◆ What the task asks ◆
Copy nothing but the lines below running from the line containing "The image size is (1184, 1008)." through the line containing "The width and height of the screenshot is (746, 1023).", both end lines included.

Records from a collection:
○ ○ ○ ○ ○
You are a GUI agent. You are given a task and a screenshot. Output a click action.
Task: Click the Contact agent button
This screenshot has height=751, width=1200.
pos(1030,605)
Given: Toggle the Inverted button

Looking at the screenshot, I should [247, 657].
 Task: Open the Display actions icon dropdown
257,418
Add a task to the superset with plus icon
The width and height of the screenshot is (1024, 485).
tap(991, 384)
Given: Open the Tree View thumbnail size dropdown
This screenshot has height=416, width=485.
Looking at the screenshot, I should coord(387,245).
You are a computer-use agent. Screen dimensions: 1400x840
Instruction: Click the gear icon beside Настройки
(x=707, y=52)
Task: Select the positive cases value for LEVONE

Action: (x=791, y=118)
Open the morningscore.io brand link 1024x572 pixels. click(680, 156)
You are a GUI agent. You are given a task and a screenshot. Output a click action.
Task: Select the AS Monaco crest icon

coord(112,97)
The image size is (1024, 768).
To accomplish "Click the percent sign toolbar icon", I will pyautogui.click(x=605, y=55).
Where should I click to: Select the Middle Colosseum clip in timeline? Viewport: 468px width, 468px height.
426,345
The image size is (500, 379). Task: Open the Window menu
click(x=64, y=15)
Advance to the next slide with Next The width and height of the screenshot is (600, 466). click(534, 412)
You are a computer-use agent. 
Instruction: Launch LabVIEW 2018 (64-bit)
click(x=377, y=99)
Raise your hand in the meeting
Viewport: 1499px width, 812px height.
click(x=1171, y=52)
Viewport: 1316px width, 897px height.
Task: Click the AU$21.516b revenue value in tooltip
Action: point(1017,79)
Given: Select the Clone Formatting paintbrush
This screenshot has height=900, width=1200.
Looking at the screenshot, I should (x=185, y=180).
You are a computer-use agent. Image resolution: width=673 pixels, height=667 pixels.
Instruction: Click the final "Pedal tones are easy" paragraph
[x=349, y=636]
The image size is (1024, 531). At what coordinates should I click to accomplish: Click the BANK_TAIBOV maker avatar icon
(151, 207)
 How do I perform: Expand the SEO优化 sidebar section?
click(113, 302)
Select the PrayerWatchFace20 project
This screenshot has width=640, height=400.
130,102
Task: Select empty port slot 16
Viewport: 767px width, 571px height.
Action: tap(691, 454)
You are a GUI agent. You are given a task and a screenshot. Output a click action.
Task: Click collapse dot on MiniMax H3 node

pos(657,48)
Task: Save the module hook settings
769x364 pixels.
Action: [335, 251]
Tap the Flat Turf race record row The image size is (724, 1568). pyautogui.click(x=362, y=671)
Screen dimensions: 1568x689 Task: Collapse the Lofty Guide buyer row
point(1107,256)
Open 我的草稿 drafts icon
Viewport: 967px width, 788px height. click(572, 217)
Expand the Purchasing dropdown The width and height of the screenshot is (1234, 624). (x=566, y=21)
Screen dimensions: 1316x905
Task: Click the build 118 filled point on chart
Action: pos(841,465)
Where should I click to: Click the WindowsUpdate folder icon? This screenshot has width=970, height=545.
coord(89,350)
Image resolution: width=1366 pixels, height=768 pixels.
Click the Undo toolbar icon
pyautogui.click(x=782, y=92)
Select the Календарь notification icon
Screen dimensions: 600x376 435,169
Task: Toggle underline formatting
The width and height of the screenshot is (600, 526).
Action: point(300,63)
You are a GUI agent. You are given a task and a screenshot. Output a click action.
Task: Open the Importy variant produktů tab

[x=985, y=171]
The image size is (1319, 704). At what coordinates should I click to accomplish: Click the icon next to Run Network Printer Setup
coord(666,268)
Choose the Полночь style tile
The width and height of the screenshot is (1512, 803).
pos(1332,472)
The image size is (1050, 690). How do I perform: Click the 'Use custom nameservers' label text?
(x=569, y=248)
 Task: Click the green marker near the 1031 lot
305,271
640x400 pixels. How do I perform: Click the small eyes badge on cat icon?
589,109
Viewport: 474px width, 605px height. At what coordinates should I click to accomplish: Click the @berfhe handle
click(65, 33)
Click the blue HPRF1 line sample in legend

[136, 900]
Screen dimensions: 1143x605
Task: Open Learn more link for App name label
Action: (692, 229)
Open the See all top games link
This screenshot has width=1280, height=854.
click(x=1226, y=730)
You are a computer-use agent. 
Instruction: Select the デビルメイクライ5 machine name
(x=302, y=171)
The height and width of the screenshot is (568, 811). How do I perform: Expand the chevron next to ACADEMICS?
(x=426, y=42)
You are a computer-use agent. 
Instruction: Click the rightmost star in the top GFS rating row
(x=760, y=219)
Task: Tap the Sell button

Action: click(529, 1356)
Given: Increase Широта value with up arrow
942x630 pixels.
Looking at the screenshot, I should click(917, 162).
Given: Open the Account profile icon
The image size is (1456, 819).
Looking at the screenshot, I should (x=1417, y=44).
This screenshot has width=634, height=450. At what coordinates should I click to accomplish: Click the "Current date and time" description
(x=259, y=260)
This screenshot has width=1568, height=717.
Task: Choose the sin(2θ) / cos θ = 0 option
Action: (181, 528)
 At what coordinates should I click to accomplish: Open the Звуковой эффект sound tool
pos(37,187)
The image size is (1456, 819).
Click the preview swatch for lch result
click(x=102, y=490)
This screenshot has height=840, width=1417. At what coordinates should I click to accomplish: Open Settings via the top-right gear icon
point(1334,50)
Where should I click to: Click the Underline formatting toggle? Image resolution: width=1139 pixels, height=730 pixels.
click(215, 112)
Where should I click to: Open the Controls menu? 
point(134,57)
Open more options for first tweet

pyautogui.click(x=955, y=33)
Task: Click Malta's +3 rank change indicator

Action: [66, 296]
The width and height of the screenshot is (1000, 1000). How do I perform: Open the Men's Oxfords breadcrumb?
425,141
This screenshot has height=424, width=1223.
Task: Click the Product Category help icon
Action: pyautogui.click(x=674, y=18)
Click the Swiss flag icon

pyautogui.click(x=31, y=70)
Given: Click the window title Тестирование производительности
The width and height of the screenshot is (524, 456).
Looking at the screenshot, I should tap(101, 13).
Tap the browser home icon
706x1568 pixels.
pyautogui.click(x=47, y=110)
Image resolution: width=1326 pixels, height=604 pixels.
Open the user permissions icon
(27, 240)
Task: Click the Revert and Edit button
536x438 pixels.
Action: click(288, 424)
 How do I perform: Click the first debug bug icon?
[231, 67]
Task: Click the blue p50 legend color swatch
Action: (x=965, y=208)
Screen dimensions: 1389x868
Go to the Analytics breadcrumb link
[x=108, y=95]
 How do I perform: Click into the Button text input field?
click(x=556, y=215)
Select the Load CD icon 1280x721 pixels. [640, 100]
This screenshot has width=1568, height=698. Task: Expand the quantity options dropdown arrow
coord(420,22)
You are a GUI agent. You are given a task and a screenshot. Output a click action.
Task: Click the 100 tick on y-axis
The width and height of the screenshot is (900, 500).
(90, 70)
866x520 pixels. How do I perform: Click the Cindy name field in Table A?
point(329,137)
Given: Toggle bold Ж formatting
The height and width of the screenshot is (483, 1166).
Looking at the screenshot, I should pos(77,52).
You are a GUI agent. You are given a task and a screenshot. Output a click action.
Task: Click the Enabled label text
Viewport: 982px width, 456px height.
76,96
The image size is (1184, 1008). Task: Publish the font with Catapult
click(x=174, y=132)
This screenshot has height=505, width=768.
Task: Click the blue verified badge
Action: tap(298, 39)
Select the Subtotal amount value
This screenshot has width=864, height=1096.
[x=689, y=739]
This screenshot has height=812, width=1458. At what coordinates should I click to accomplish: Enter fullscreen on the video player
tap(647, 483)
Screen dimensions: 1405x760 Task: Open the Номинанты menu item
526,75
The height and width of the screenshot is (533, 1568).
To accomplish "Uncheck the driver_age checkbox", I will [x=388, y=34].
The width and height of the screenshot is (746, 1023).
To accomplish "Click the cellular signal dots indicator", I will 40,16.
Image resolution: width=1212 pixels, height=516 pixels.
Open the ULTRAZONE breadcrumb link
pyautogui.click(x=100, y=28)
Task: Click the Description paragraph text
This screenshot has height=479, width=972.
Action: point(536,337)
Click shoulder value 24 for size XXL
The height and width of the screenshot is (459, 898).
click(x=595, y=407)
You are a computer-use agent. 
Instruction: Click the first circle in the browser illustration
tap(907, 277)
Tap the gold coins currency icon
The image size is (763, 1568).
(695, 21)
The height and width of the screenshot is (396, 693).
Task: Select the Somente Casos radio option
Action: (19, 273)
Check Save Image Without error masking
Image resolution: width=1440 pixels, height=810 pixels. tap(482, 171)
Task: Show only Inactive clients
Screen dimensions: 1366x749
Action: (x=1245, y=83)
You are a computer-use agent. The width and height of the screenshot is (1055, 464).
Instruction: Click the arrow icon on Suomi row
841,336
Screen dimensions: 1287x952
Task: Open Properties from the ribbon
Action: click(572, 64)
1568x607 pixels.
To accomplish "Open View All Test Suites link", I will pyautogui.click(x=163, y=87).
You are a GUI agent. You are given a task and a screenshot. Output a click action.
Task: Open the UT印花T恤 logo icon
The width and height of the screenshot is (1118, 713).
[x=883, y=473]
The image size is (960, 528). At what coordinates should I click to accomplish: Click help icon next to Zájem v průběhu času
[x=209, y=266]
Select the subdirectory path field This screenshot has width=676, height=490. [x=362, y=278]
○ ○ ○ ○ ○
◆ Solved problem ◆
The image size is (1184, 1008). Task: Publish the font with Catapult
click(x=174, y=132)
This screenshot has height=505, width=768.
Task: Click the blue verified badge
Action: tap(298, 39)
Select the Subtotal amount value
This screenshot has width=864, height=1096.
[x=689, y=739]
This screenshot has height=812, width=1458. At what coordinates should I click to accomplish: Enter fullscreen on the video player
tap(647, 483)
Screen dimensions: 1405x760 Task: Open the Номинанты menu item
526,75
The height and width of the screenshot is (533, 1568).
To accomplish "Uncheck the driver_age checkbox", I will [x=388, y=34].
The width and height of the screenshot is (746, 1023).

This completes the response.